■ Data records:
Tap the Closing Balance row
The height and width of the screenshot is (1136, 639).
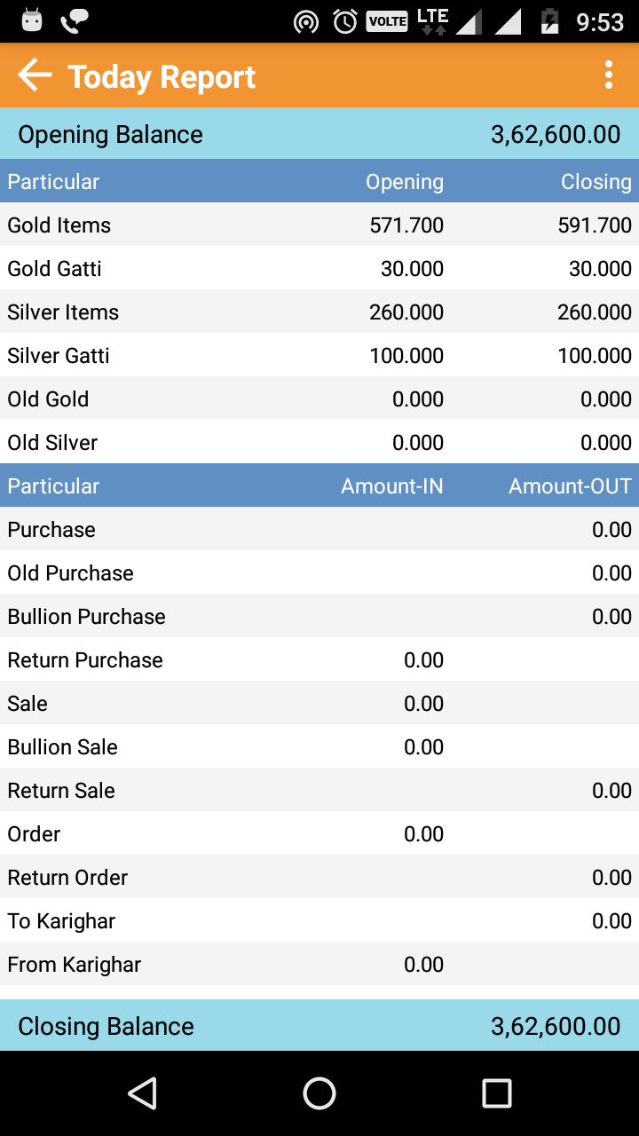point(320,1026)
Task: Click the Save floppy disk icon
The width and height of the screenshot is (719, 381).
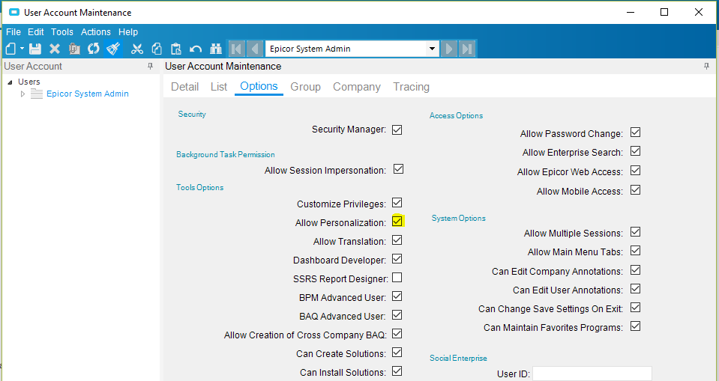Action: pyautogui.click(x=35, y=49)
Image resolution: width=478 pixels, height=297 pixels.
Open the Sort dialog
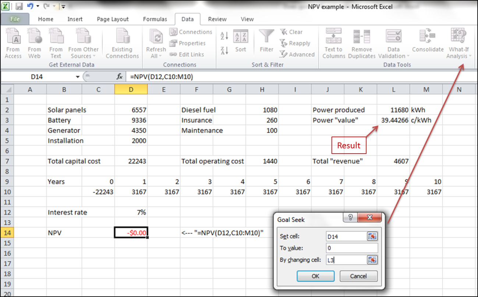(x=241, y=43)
* * *
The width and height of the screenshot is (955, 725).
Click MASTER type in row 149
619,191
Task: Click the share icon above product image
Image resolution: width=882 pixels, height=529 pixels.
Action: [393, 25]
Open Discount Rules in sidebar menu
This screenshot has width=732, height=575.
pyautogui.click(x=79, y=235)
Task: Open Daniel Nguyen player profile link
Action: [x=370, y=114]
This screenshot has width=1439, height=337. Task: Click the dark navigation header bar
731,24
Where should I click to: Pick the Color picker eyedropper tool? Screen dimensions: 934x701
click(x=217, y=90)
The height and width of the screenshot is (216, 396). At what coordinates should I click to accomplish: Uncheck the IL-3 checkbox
...
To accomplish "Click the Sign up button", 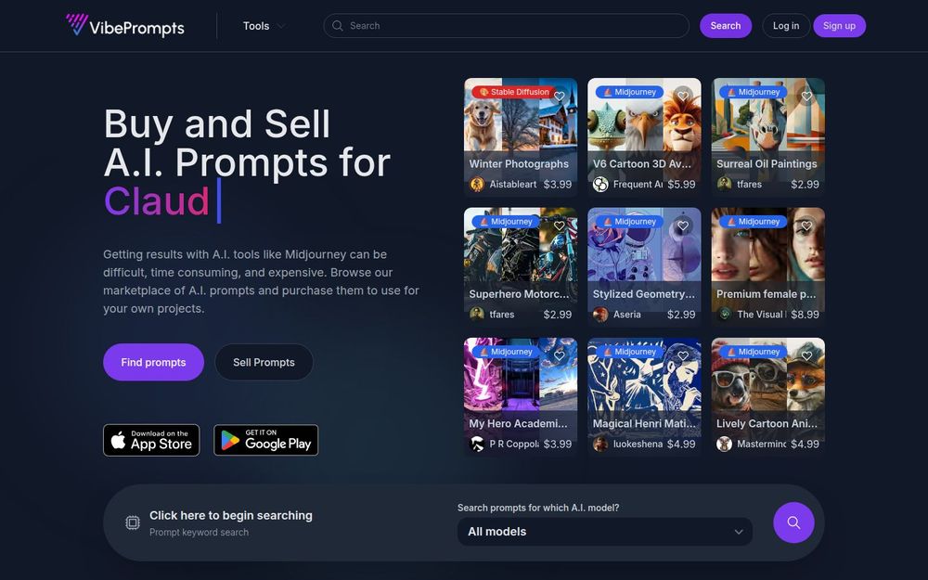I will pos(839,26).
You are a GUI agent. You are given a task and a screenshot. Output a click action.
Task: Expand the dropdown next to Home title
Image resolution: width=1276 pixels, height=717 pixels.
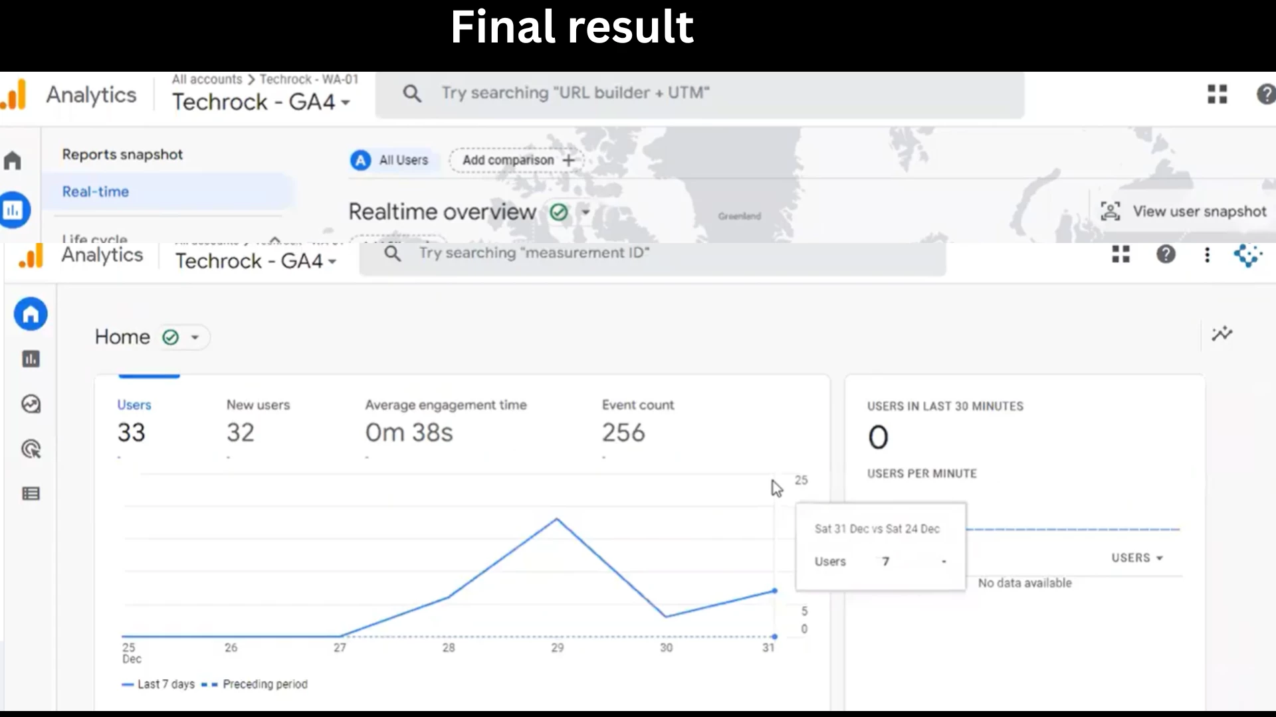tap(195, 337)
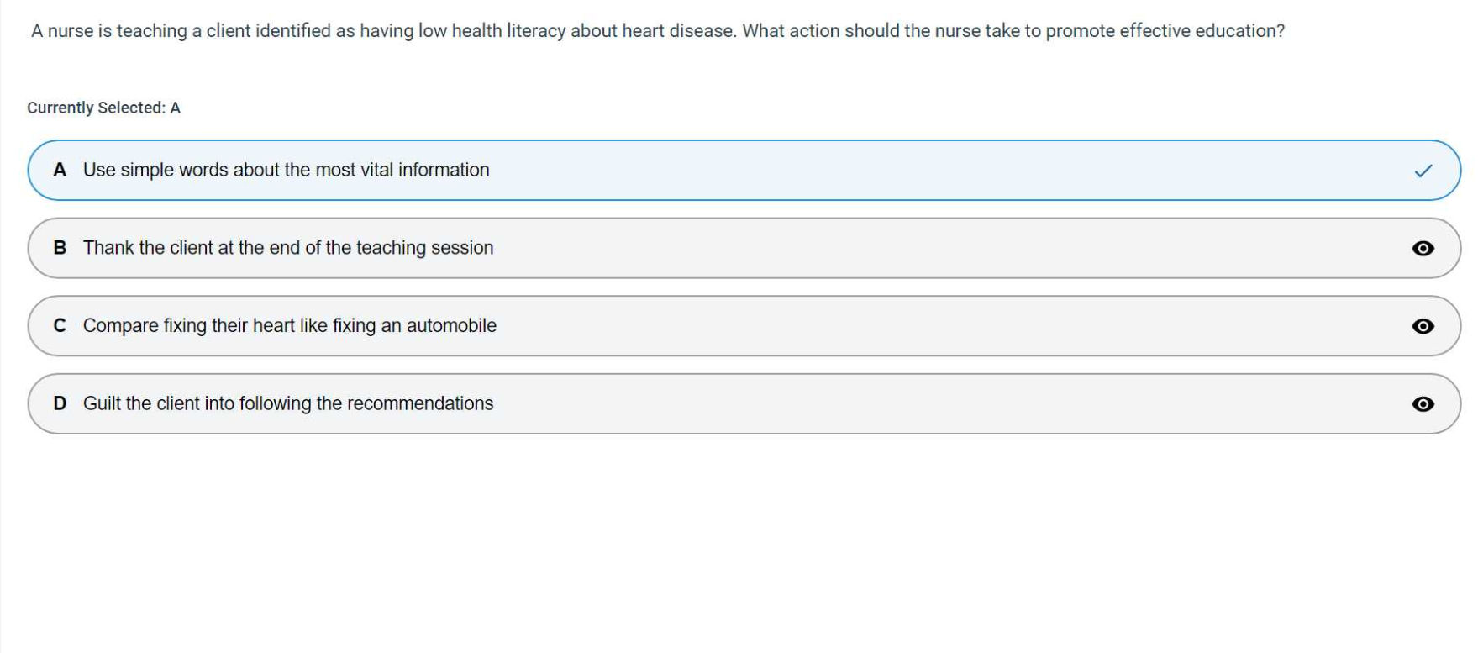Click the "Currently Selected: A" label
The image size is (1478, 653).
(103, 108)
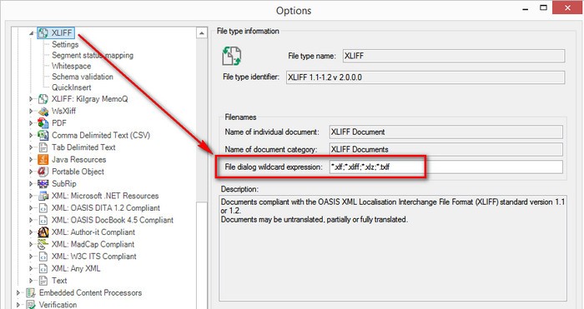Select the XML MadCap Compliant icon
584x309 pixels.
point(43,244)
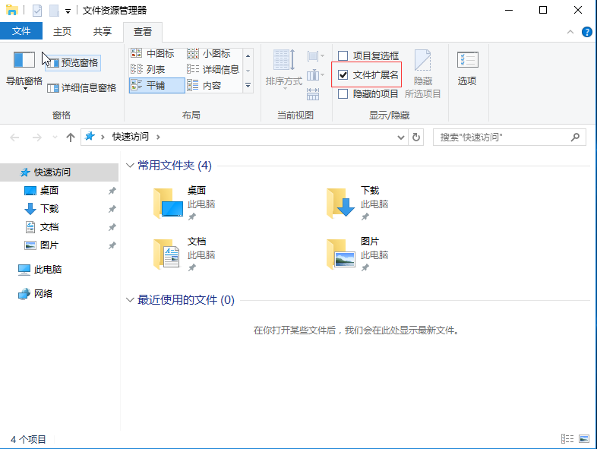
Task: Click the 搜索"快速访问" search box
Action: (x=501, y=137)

■ Work to complete:
Look above for the line with "This screenshot has width=1439, height=337." and the line with "The height and width of the screenshot is (216, 396)."; transcribe both and all lines in between, exactly, and nothing else.

■ Output for this task:
This screenshot has width=1439, height=337. Task: Click the dark navigation header bar
731,24
Where should I click to: Pick the Color picker eyedropper tool? Screen dimensions: 934x701
click(x=217, y=90)
The height and width of the screenshot is (216, 396). At what coordinates should I click to accomplish: Uncheck the IL-3 checkbox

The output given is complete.